8.3.1 length() size()
要素数を返します。
8.3.2 names()
要素名を文字列ベクトルで返します。
8.3.3 offset(name) findName(name)
文字列 name
で指定した要素名の要素の要素番号を返します。
8.3.4 fill(x)
このベクトルの全ての要素をスカラー値 x
で埋めます。
8.3.5 sort()
このベクトルを昇順でソートしたベクトルを返します。
8.3.6 assign( first_it, last_it)
イテレータ first_it
、last_it
で指定された範囲の値を、このベクトルに代入します。
8.3.7 push_back(x)
このベクトルの末尾にスカラー値 x
を追加します。
8.3.8 push_back( x, name )
このベクトルの末尾にスカラー値 x
を追加します。追加した要素の名前を文字列 name
で指定します。
8.3.9 push_front(x)
このベクトルの先頭にスカラー値 x
を追加します。
8.3.10 push_front( x, name )
このベクトルの先頭にスカラー値 x
を追加します。
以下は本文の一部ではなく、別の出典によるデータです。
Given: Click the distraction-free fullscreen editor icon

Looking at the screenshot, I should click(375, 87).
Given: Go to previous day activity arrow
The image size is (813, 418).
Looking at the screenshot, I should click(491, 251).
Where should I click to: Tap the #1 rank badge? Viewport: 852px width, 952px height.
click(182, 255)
追加した要素の名前を文字列 name
で指定します。
8.3.11 begin()
このベクトルの先頭を指し示すイテレータを返します。
8.3.12 end()
このベクトルの末尾(最後の要素の1個後ろ)を指し示すイテレータを返します。
8.3.13 insert( i, x )
このベクトルの要素番号 i の位置の前にスカラー値 x を追加し、追加された要素へのイテレータを返します。
8.3.14 insert( it, x )
このベクトルのイテレータ it で指し示す位置の直前にスカラー値 x を追加し、追加された要素へのイテレータを返します。
8.3.15 erase(i)
このベクトルの i
番目の要素を削除し、削除した直後の要素へのイテレータを返します。
8.3.16 erase(it)
イテレータ it で指定された要素を削除し、削除した直後の要素へのイテレータを返します。
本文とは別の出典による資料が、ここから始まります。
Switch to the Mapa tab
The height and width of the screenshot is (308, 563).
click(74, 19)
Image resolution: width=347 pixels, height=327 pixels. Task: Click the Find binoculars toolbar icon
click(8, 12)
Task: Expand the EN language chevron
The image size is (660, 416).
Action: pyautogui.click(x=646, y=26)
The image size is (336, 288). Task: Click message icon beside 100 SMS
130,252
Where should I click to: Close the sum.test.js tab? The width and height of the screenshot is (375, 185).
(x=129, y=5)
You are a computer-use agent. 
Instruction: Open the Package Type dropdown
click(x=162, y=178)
8.3.17 erase( first_i, first_i )
first_i 番目 から last_i 番目 までの要素を削除し、削除した直後の要素へのイテレータを返します。
8.3.18 erase( first_it, last_it )
イテレータ first_it と last_it - 1 で指定される範囲の要素を削除し、削除した直後の要素へのイテレータを返します。
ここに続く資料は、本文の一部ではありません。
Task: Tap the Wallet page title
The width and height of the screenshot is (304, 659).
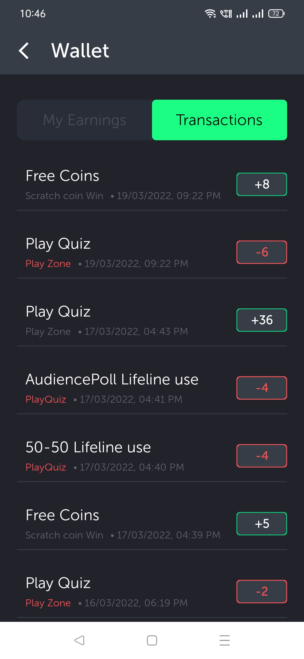Action: (x=80, y=51)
8.3.19 containsElementNamed(name)
このベクトルが文字列 name で指定された名前の要素を持っている場合には true を返します。
8.4 静的メンバ関数
静的メンバ関数は NumericVector::create()
のような形式で呼び出します。
8.4.1 get_na()
このベクトルの型に対応した NA
値を返します。
8.4.2 is_na(x)
ベクトルの要素 x が NA
である場合には true
を返します。
8.4.3 create( x1, x2, …)
スカラー値 x1, x2, … を要素とするベクトルを作成します。指定できる引数の数は20個まで対応しています。
8.4.4 import( first_it , last_it )
イテレーター first_it
, last_it
で指定された範囲の値で満たされたベクトルを作成します。
8.4.5 import_transform( first_it, last_it, func)
イテレーター first_it
, last_it
で指定された範囲の値を、func
で指定した関数で変換した値で満たされたベクトルを作成します。